Synergistic adsorption-photocatalysis via rGO-mediated electron shuttling in ultrasonically synthesized NiO/g-C3N4-based ternary nanocomposites for Safranin O removal
Abstract
This study reports the facile ultrasound-assisted synthesis of a ternary rGO/NiO/g-C3N4 nanohybrid (rGO-GN10) for efficient safranin O (SAF) removal via synergistic adsorption and photocatalysis. The composite was strategically engineered to transcend the limitations of binary systems by establishing an rGO-bridged direct Z-scheme heterojunction, which not only achieves exceptional charge separation but also uniquely synergizes multi-mechanistic adsorption with photocatalytic mineralization at the shared interface. Advanced characterization confirmed successful integration: XRD identified crystalline NiO and g-C3N4 phases, while HRTEM revealed hierarchical heterostructures with intimate interfacial contact enabling efficient charge transfer. The nanocomposite exhibited a significantly narrowed bandgap (2.19 eV vs. g-C3N4's 2.75 eV), extending the light absorption edge to 565 nm. Remarkable charge separation was evidenced by 92% PL quenching and 79% reduction in charge-transfer resistance, validating an rGO-bridged Z-scheme mechanism. XPS confirmed covalent bonding via pyridinic N–Ni bonds, Niδ+ states, and rGO-mediated electron delocalization. The nanohybrid demonstrated multi-mechanistic SAF adsorption (capacity: 23 mg g−1) through electrostatic attraction, π–π stacking, hydrogen bonding, and Ni–O–SO3− coordination, with 4.2× selectivity over anionic IC dye.

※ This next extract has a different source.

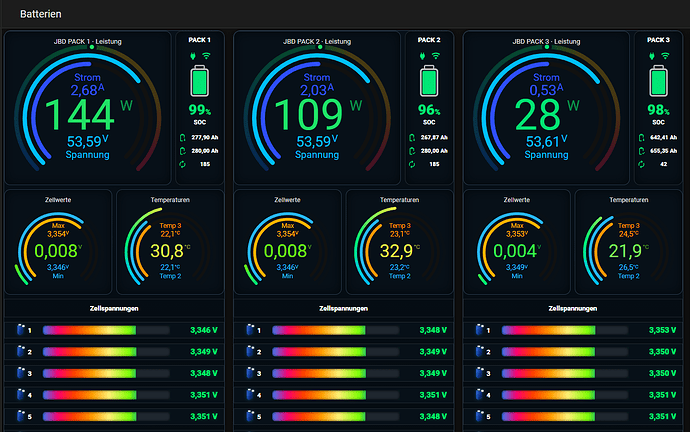Click the Pack 2 WiFi signal icon
This screenshot has width=690, height=432.
[436, 56]
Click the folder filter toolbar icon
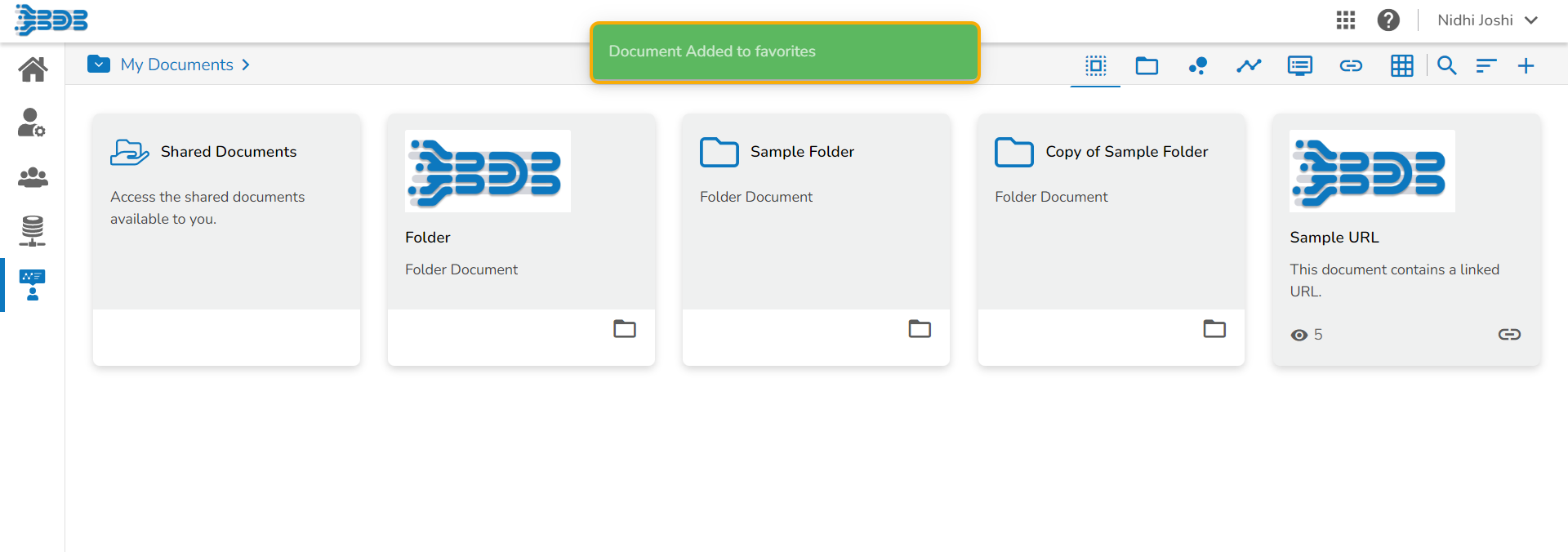The width and height of the screenshot is (1568, 552). (1147, 65)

Adsorption was exothermic, entropy-driven, and followed PFO kinetics, with equilibrium adsorption data best fitted by the Sips isotherm model. Crucially, pre-adsorbed SAF underwent rapid photocatalytic mineralization (95% in 120 min; k = 0.0316 min−1) under visible light via Z-scheme charge separation—rGO shuttled electrons from g-C3N4 to recombine with NiO holes, preserving high-potential holes (+1.4 eV) for direct oxidation while generating ˙O2−/˙OH radicals. Adsorption preconcentration shortened radical diffusion pathways, accelerating degradation kinetics 2.5× versus non-adsorptive controls. The hybrid maintained 92% efficiency over 5 cycles and exhibited outstanding performance even in the presence of coexisting species (NaCl and SDS surfactant), highlighting its practical robustness.